Chicken riggies is a staple here in Utica, and I am damn sure it was created here. Local restraunts boast the best riggies in town and often have all you can eat riggie nights. People outside of Utica, NY have never heard of this phenomenom, and that's a damn shame. Chicken Riggies are clearly not vegan, judging by the name, but I have veganized my fathers recipe and made one sexy ass version of these bad-girls!
You will need:
- 6-10 fresh hot cherry peppers diced(you can use jarred, but I prefer food fresh as often as possible) adjust amount according to your preference on SPICY factor!
- 2 pounds of rigatoni pasta (these are a huge pain to find organic and impossible to find gluten free) **If you know of a brand or place to get them please comment**
- 2 of the large cans of crushed tomatoes or 2 ball jars of home canned tomatoes
- 1 bulb of garlic minced
- 1 red pepper diced
- 1 large red onion diced
- 2 cans of black olives diced up, also near impossible to find organic, but sources online are helpful
- hemp, soy, almond, rice milk...any non dairy milk that tickles your fancy (make sure its not sweetened or vanilla)

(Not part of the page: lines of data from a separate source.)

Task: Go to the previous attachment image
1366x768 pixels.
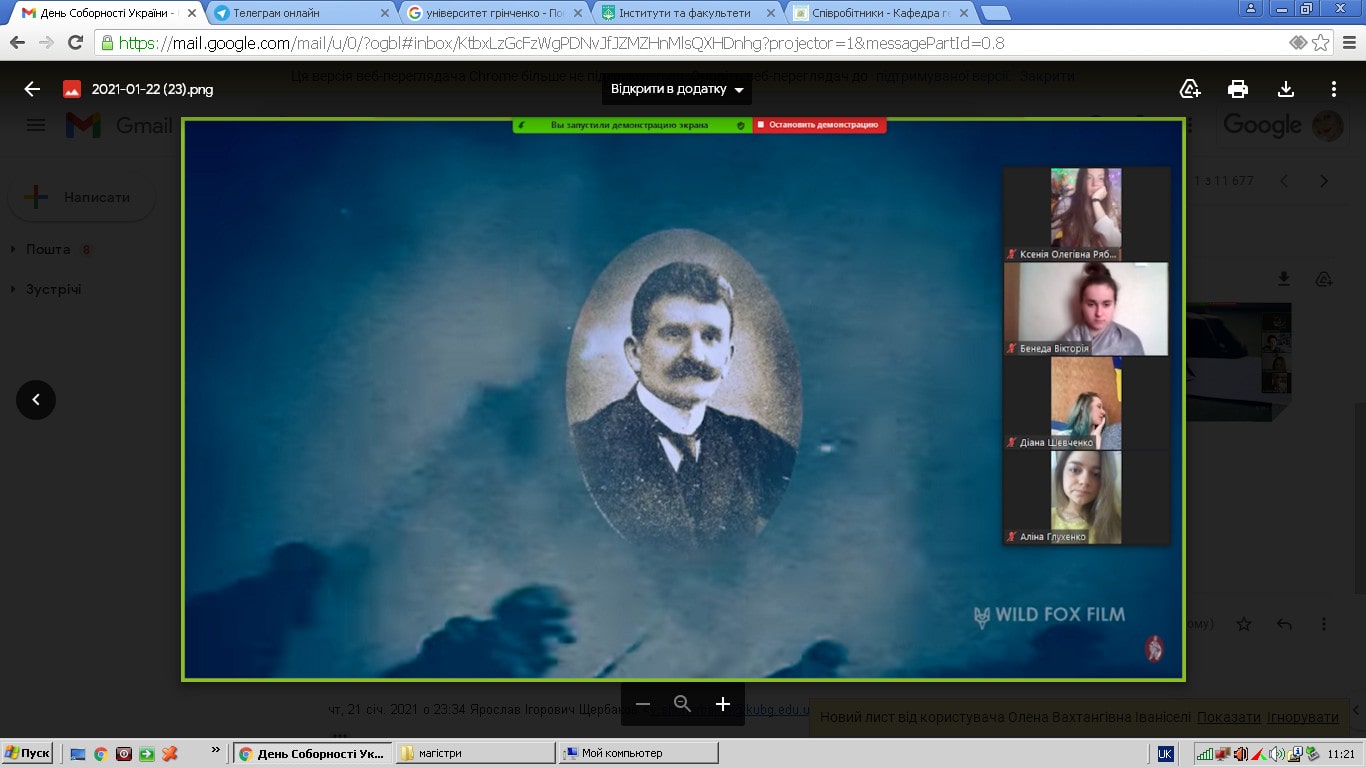Action: pos(36,400)
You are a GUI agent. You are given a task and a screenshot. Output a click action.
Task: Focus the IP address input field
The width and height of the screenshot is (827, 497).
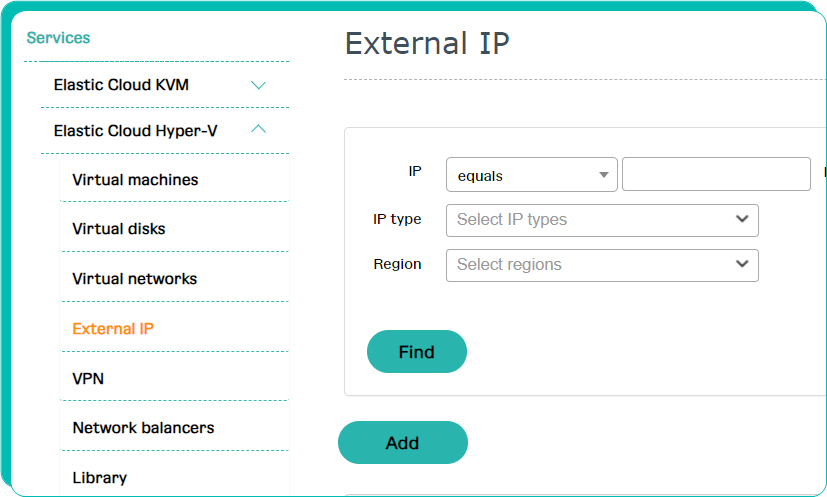pos(716,174)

- vegan cream cheese (tofutti makes some) or you can use a sexy cashew cream cheese ( I prefer as homemade and as little processing as possible, but in a pinch tofutti will work)
- Gardein chicken nuggets (the breaded ones were what Jessbot wanted, so we went with those)

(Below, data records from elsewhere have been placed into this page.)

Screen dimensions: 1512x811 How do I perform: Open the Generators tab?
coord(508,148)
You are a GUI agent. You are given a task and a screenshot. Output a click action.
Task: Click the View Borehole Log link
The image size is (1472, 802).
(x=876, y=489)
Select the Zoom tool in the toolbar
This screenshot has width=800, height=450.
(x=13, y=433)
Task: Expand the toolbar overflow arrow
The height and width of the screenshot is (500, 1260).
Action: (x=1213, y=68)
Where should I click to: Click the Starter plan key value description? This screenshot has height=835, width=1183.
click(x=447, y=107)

- 1/2 c. nutrtional yeast (yay vitamin B12)
Get your large pot of water on to boil for the pasta, in another big pot combine your jars of tomato sauce, about 1 c. of the hemp milk, and your container of vegan cream cheeseor about 1 to 1 1/2 c. homemade cashew cream cheese. Combine this on medium heat until it is well combined....

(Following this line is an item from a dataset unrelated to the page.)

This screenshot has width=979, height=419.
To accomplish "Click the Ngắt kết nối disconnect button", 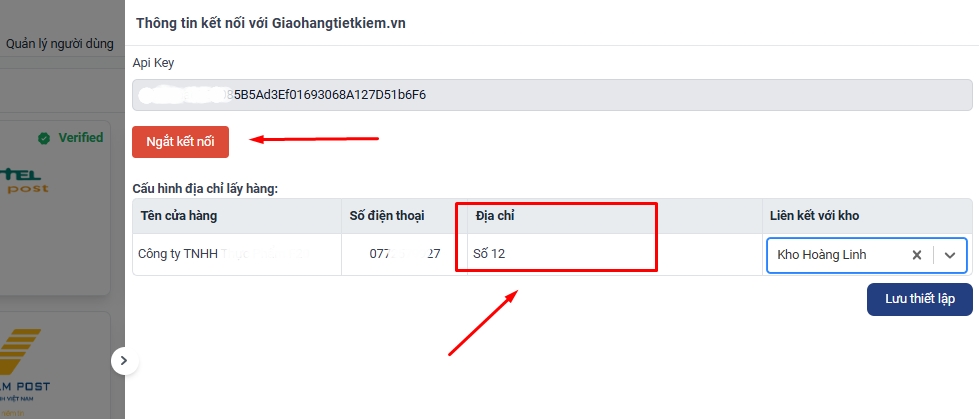I will 180,142.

While you are cooking your sauce start to sautee your peppers, onions, garlic (mushrooms and peppercinis if you choose to add them) in a splash of olive oil in a smaller cast iron pan. Saute them on low heat to be sure the garlic doesnt burn and you dont lose all of those amazing flavors. Put your Gardein Chicken Nuggets on a baking sheet and bake until they start sizzle and are cooked through.
Add your nutritional yeast and the sliced olives to your sauce, then add the chicken nuggets (cut each nugget into 3 or 4 chunks).....when your onions and peppers are sauteed nicely add them to the sauce. Strain your rigatoni when it is finished cooking and add right to your big pot of sauce and stir it up!
I like to serve this with a big salad full of local organic veggies with a simple balsamic vinegar mixed with olive oil for the dressing.....I imagine a freshly baked loaf of bread would be an excellent touch as well!